What is less known is that, according to a Roy Morgan Research poll taken at the end of January, 62 per cent of Australians felt their government should do nothing more to stop the duo's execution.
The Australian media played up the tirade about the death penalty from human rights activists who do not have the responsibility of running a government or managing law and order in a country like Indonesia.
Even if one were to accept that there is insufficient evidence that capital punishment deters crime, is there any evidence that it will not or has not done so?
At any rate, at least for the present, does anyone anticipate Australian traffickers rushing into Indonesia to ply their trade?
Events that followed the executions were equally astonishing in Australia. Prime Minister Tony Abbott joined a number of his countrymen to describe the executions, in accordance with Indonesian law, as "cruel and unnecessary".
But did scores of Australians not cheer and applaud in court when the three Bali bombers were sentenced to death in 2003?
Then Prime Minister John Howard was reported as having said that he found it impossible "as an Australian, as Prime Minister, and as an individual, to argue that those executions should not take place when they have murdered my fellow countrymen and women".
The idea of even pleading for the deferral of their executions was "distasteful to the entire community".

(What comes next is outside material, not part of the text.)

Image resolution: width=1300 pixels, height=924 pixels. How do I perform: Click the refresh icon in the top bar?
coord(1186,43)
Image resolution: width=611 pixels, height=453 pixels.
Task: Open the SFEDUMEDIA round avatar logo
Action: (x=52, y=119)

The Bali bombers' biggest mistake, perhaps, was that they did not flee to Australia, which refuses to extradite convicted foreign murderers facing capital punishment in their own country.
This entire unfortunate episode is not about the clash of political will or nationalism or of that elusive concept called human rights.
It is about visitors to a foreign country respecting its sovereign and inalienable right to have and enforce its own laws as it thinks fit.
For those unwilling to show that respect, the world just does not owe them a living.
The writer is a law professor at the Singapore Management University.